Saved data entries:
________________

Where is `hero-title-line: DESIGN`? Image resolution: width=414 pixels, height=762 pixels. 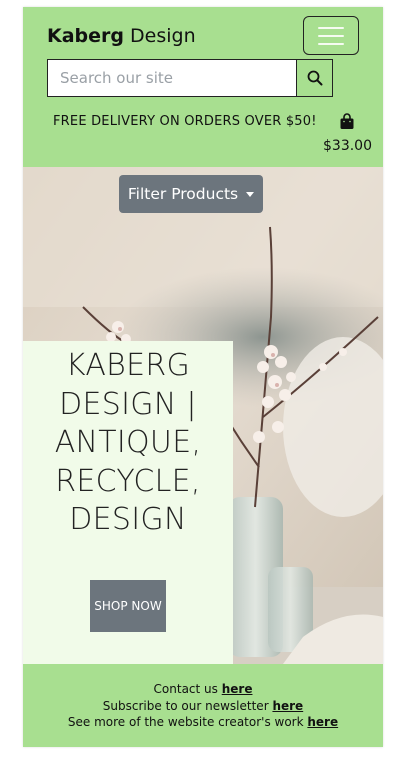
hero-title-line: DESIGN is located at coordinates (128, 520).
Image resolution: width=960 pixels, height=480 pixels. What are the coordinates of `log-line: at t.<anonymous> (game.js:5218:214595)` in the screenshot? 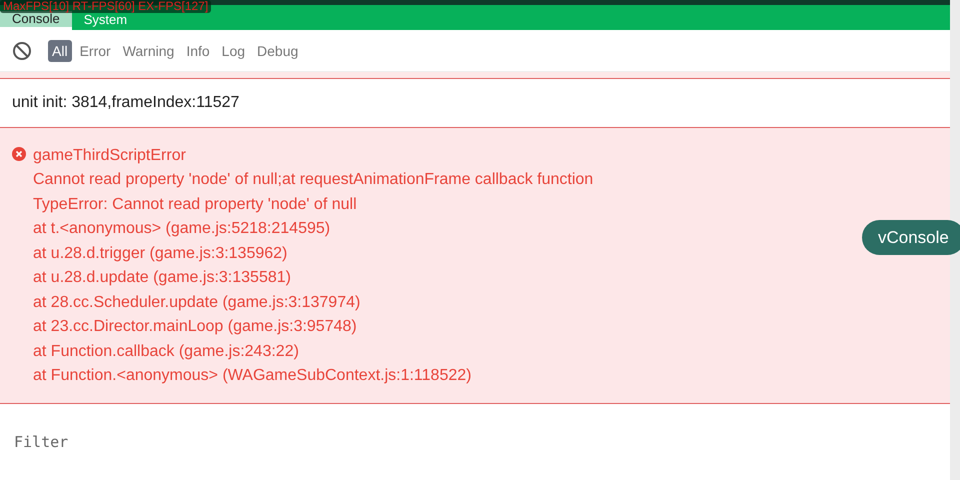 It's located at (182, 230).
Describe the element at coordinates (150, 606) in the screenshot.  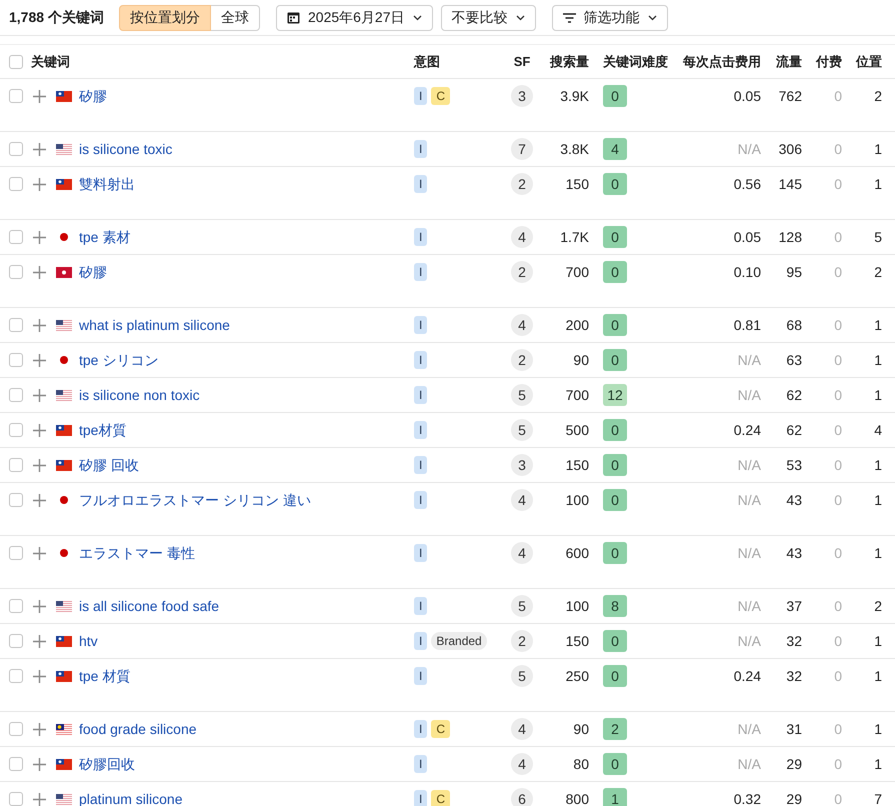
I see `keyword-link: is all silicone food safe` at that location.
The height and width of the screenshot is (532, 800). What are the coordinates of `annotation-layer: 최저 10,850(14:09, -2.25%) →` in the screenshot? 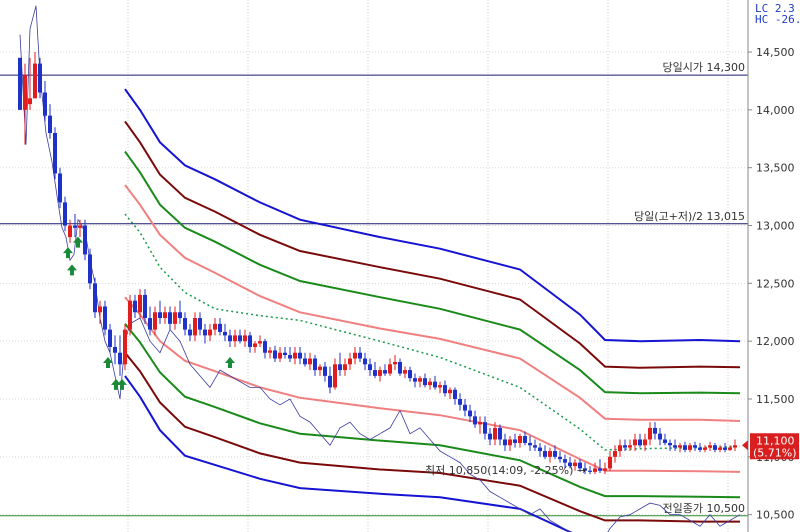 It's located at (506, 470).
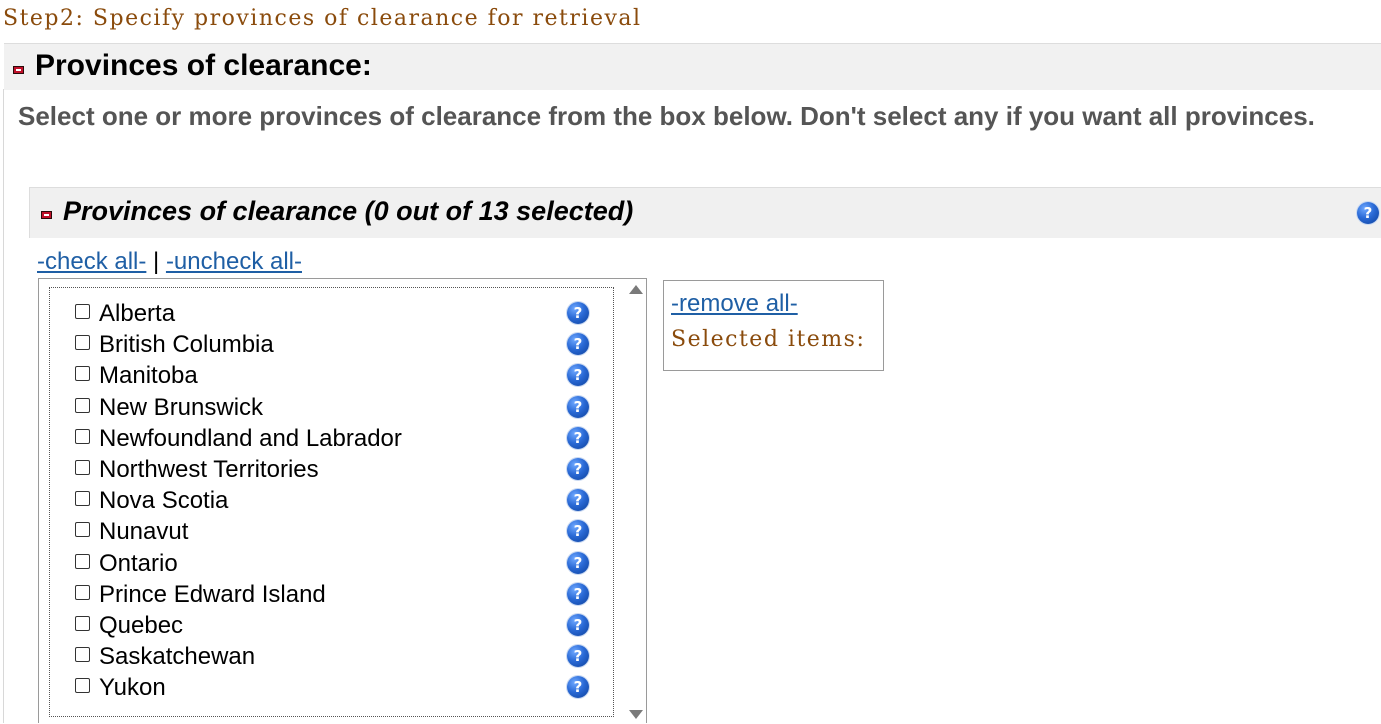 The height and width of the screenshot is (724, 1381). Describe the element at coordinates (335, 315) in the screenshot. I see `province-row: Alberta?` at that location.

________________

Reproduce the data word for word, from the line with "Describe the element at coordinates (150, 606)" up to and including the line with "is all silicone". Leave the pictures out of your reproduction.

## WRITTEN RESPONSE
Describe the element at coordinates (150, 606) in the screenshot.  
I see `keyword-link: is all silicone food safe` at that location.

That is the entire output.